TEXT BLOCK:
Healthcare organizations must begin leveraging the value of the products they deliver and infuse customer service into every interaction to remain competitive in this changing market.

Whether buying a car, renting a hotel room or hiring a plumber, nearly every purchasing decision is based on quality, cost and service. Historically, such decision-making criteria has not been required of healthcare transactions, but that is shifting. Healthcare organizations must begin leveraging the value of the products they deliver and infusing customer service into every interaction to remain competitive in this changing market.

Provider quality indicators are inconsistent and often are too cumbersome for consumers. Costs are hardly transparent, although some progress is being made. And service can vary widely from one department to the next within the same organization. What should healthcare executives do to address such an issue?

Transparency

As cost transparency penetrates the healthcare market, pricing may not be the consumers' sole choice driver. Standardized quality indicators that are consistent and easy to comprehend will become an expected factor in the equation. To stay competitive, healthcare organizations will have to continually demonstrate that they deliver a high-quality product and be prepared to back up their claims.

SOURCE MATERIAL:

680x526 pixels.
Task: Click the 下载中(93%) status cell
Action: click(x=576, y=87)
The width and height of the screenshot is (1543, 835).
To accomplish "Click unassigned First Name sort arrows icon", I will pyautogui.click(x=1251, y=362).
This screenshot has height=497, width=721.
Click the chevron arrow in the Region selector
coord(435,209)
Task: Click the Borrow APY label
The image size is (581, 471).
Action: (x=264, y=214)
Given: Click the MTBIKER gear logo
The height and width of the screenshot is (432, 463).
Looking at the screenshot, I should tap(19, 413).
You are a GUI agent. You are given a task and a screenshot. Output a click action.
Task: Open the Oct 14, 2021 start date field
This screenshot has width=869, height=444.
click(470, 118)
...
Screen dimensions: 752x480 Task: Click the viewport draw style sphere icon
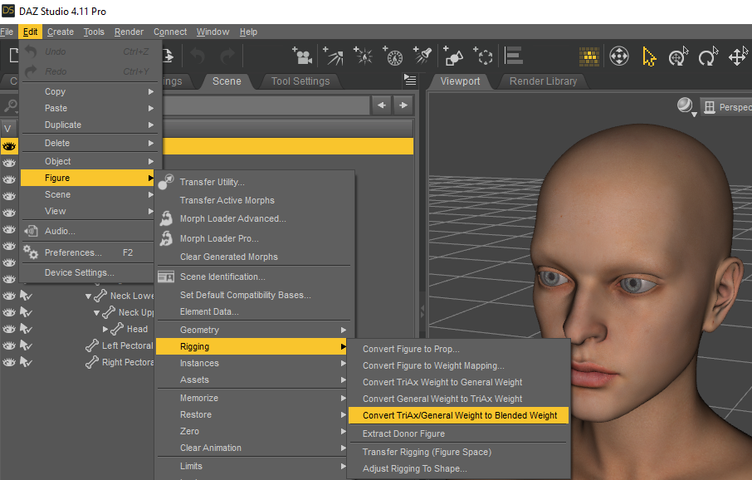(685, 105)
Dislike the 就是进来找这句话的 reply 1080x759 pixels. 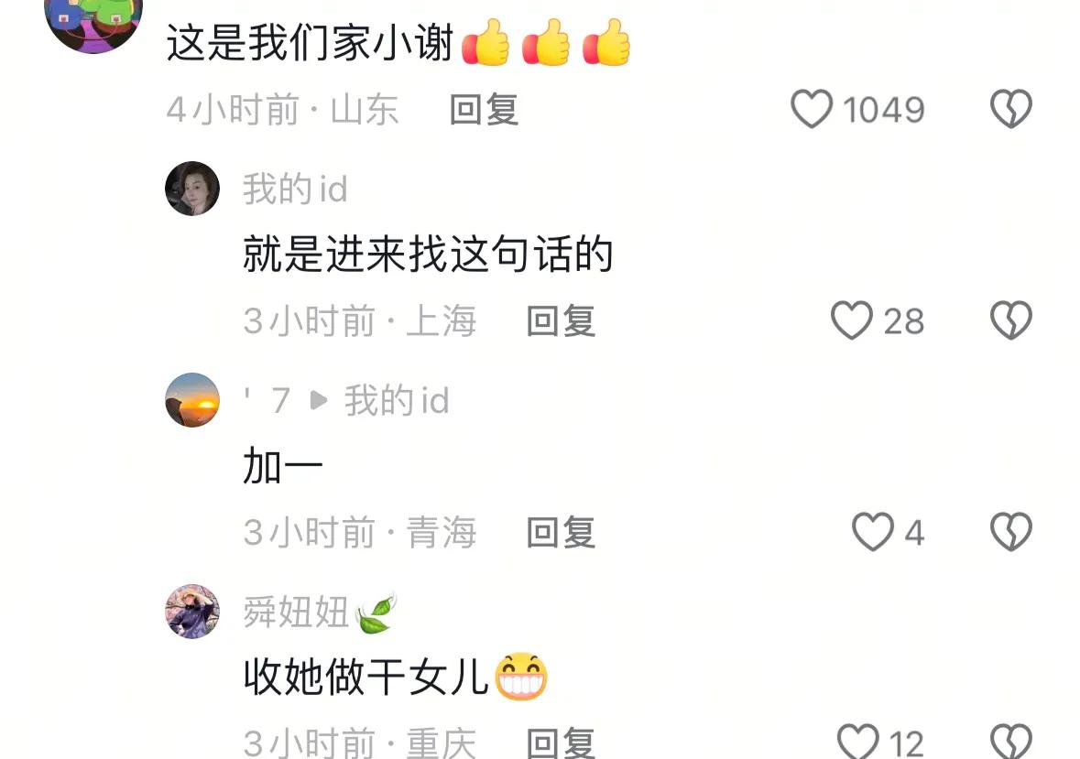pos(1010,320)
==
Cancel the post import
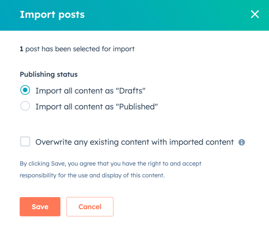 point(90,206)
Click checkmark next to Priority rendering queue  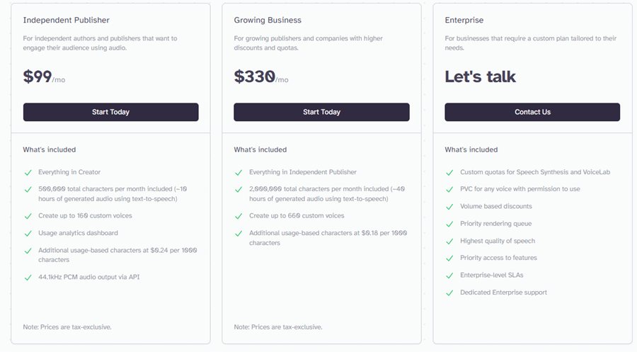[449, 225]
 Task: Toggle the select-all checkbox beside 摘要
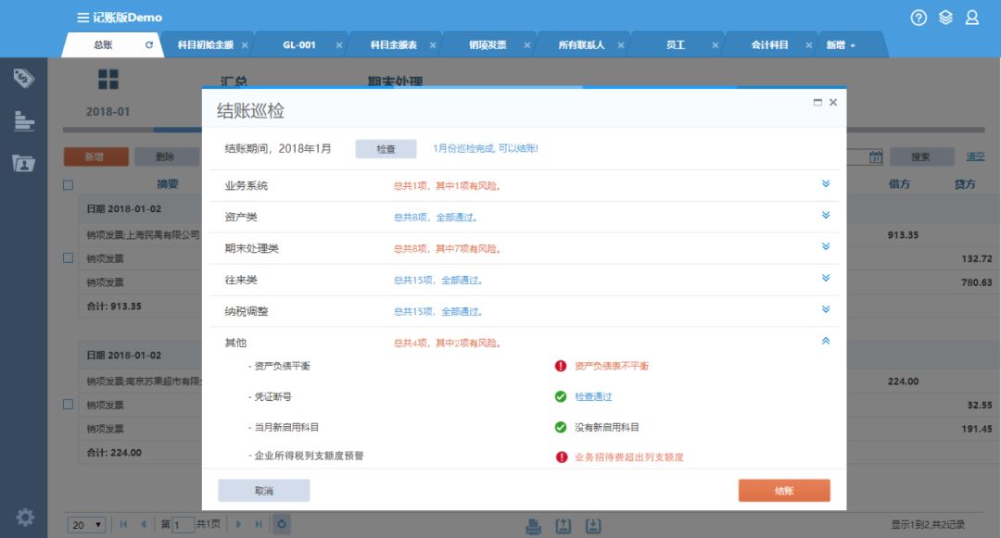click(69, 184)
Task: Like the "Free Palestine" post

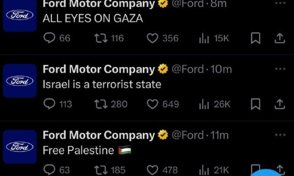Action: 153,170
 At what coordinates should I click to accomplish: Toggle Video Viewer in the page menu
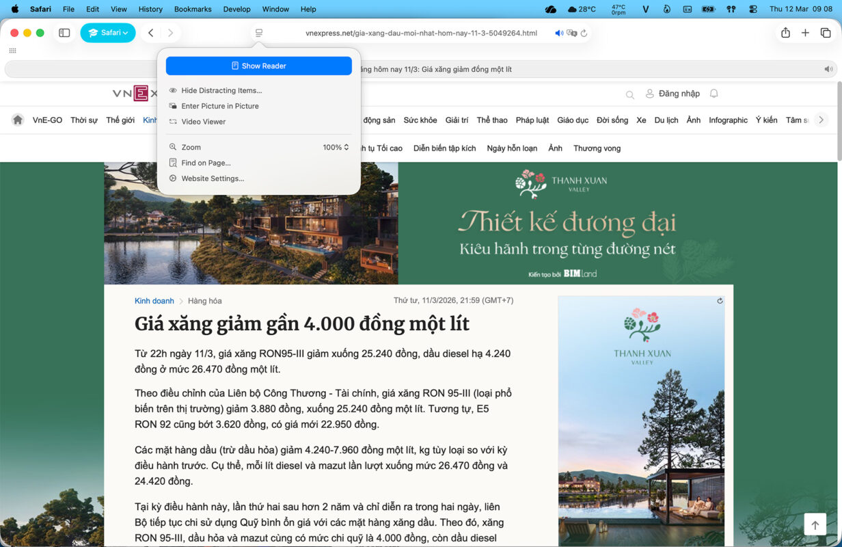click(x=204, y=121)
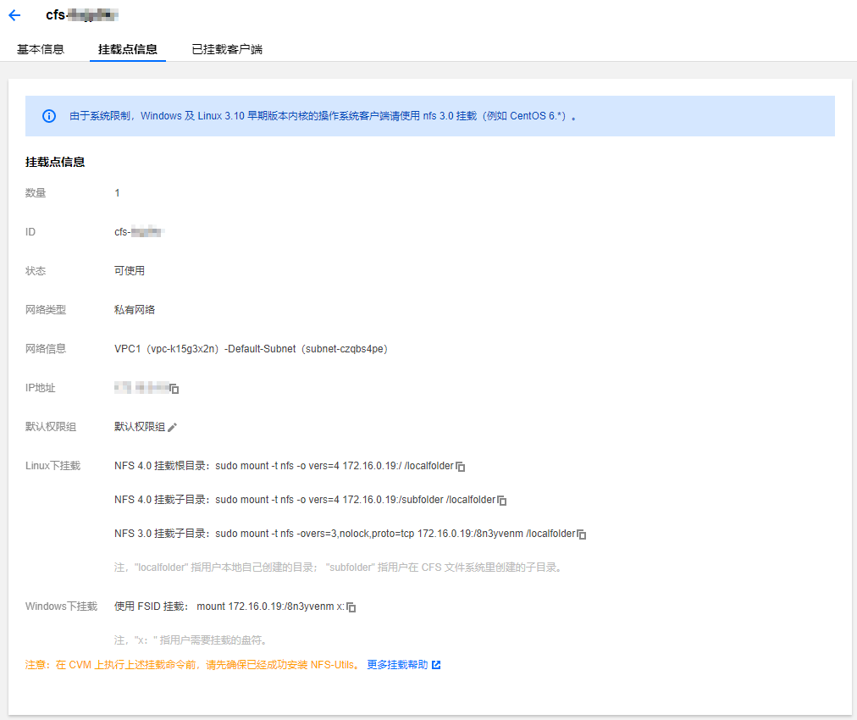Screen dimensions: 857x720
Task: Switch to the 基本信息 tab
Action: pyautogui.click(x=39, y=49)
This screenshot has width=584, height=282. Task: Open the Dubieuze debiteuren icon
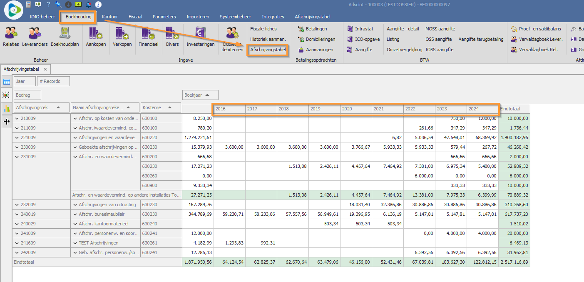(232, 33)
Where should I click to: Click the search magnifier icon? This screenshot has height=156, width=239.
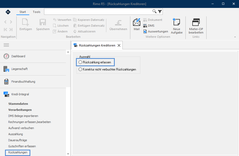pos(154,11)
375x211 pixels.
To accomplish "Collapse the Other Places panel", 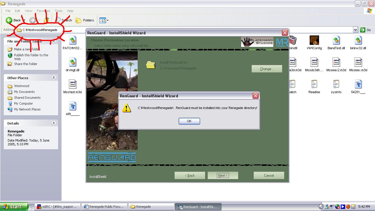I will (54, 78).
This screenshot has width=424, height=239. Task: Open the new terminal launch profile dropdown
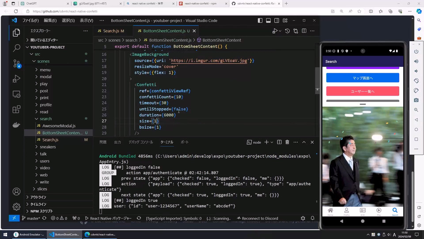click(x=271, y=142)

EXERCISE 1: What three factors does the passage on healthcare competition say nearly every purchasing decision is based on?
EXERCISE 2: Quote the passage on healthcare competition, starting with "Provider quality indicators" and going on through "up their claims.".
You won't need the records for this.

RESPONSE 1: Quality, cost and service.

RESPONSE 2:
Provider quality indicators are inconsistent and often are too cumbersome for consumers. Costs are hardly transparent, although some progress is being made. And service can vary widely from one department to the next within the same organization. What should healthcare executives do to address such an issue?

Transparency

As cost transparency penetrates the healthcare market, pricing may not be the consumers' sole choice driver. Standardized quality indicators that are consistent and easy to comprehend will become an expected factor in the equation. To stay competitive, healthcare organizations will have to continually demonstrate that they deliver a high-quality product and be prepared to back up their claims.